* **Task statement**
Your copy should begin at the line containing "Task: Switch to Opções tab in DARE window" and end at the last line of the records below, matching each line exactly and leaving out pictures.

[Records provided — start]

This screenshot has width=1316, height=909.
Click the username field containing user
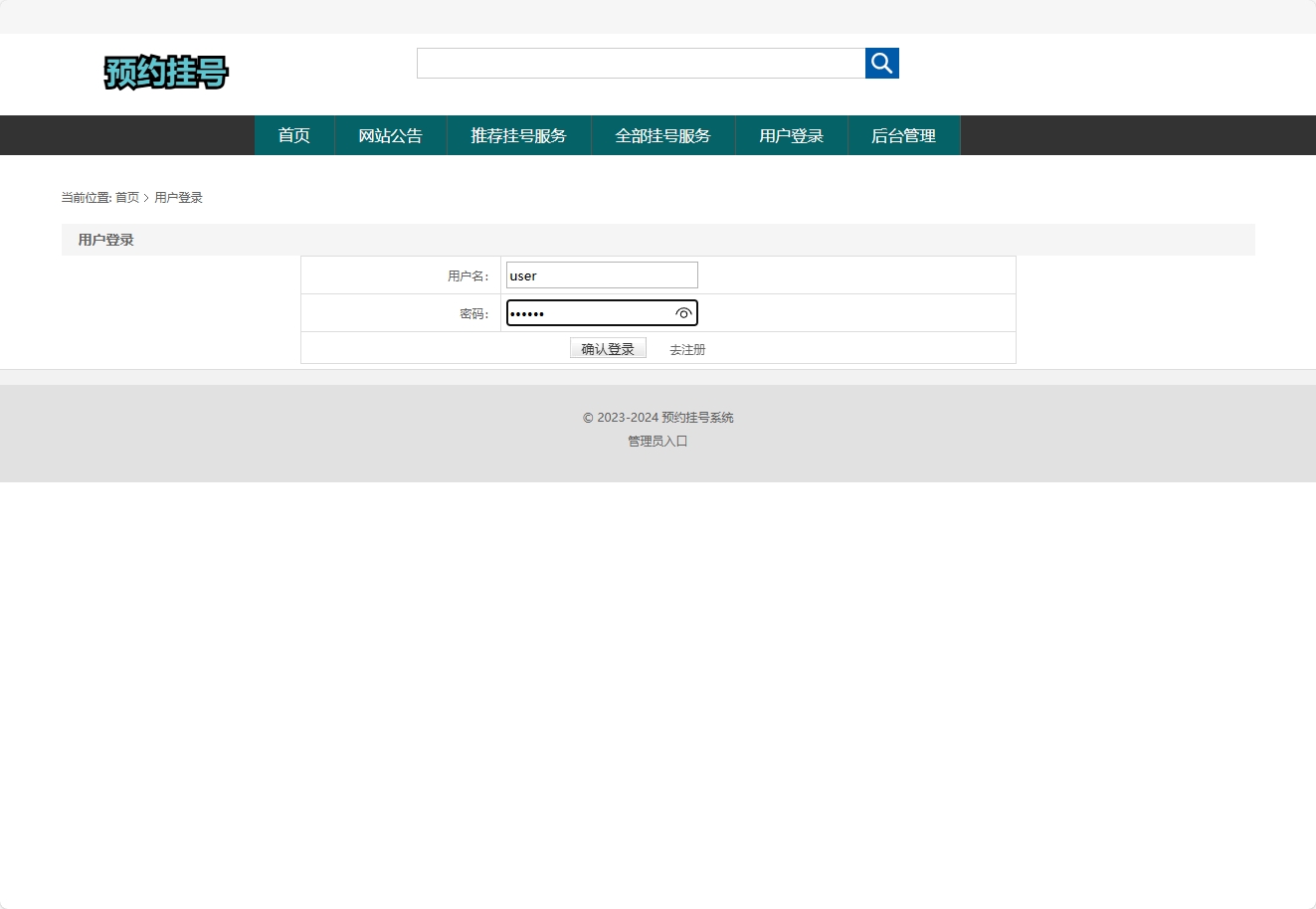601,274
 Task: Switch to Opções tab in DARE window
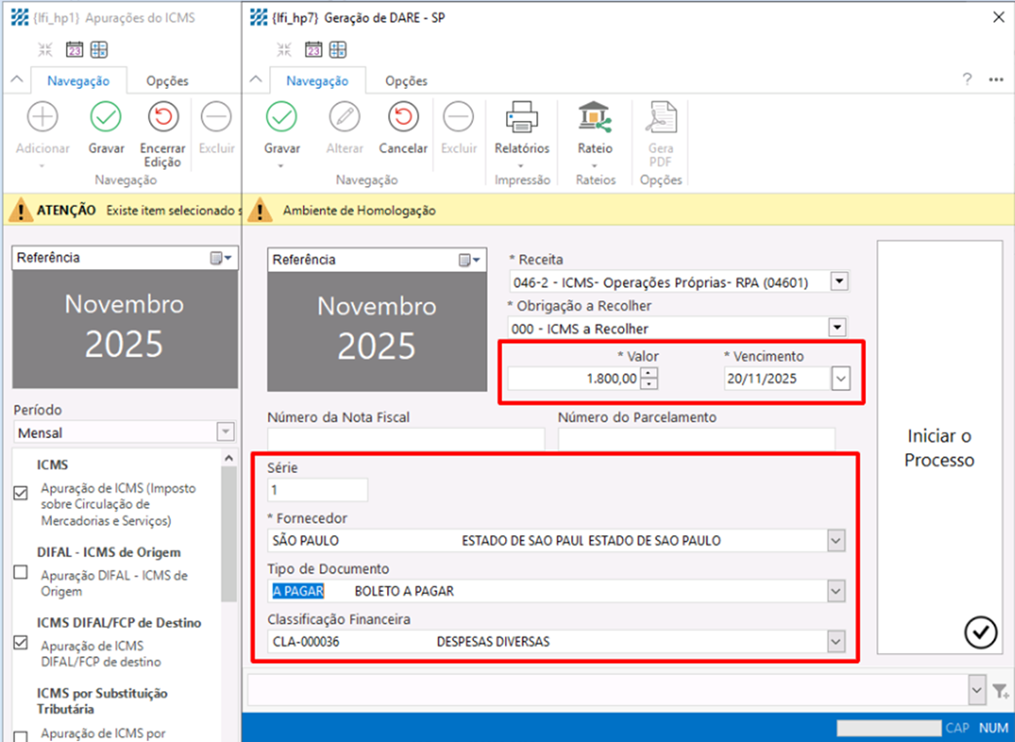click(406, 81)
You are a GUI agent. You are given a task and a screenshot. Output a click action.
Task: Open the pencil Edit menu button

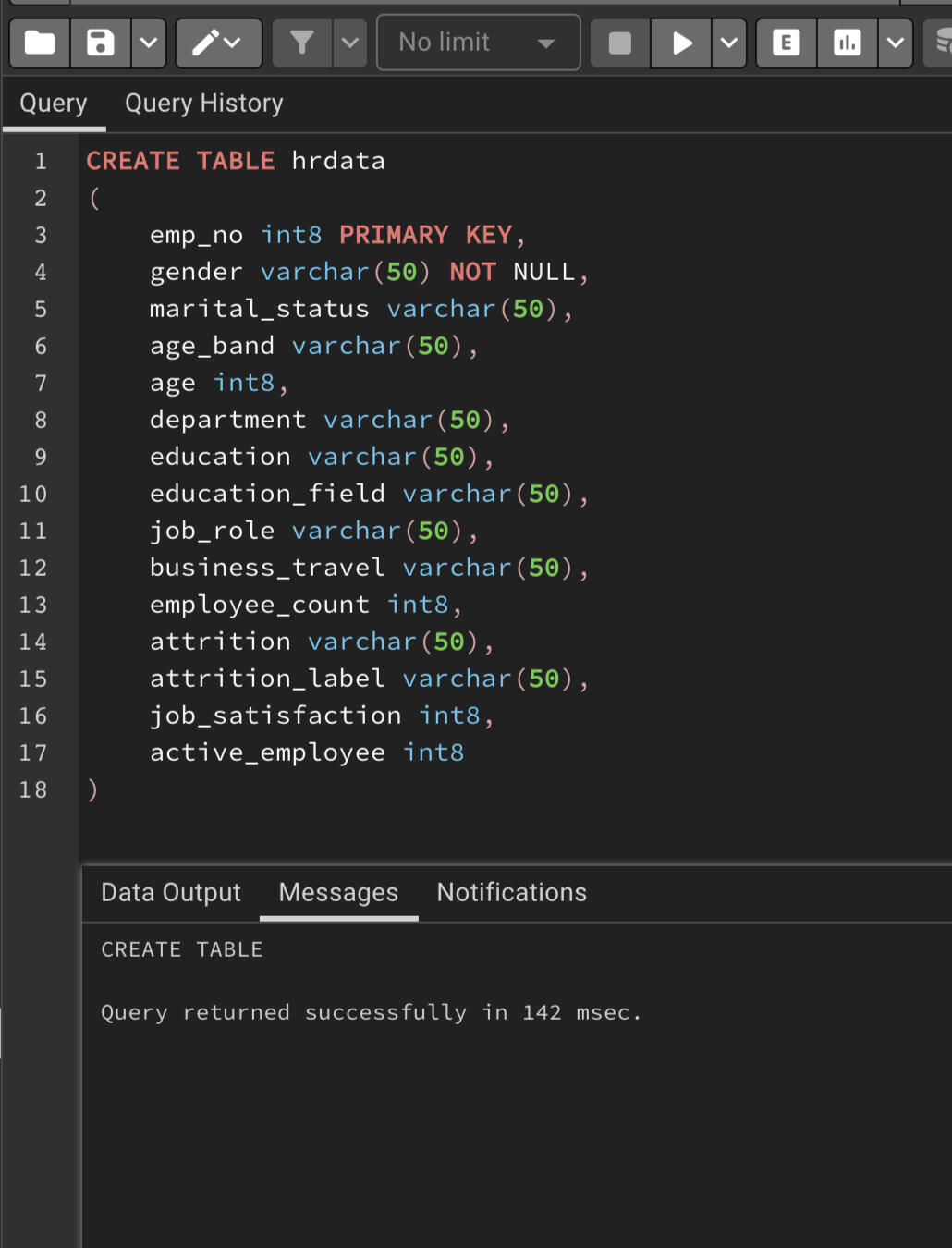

[Records provided — finish]

* **Task output**
 Task: Switch to Opções tab in DARE window
click(406, 81)
You are a GUI agent. You are given a task and a screenshot. Output a click action.
Task: Open the pencil Edit menu button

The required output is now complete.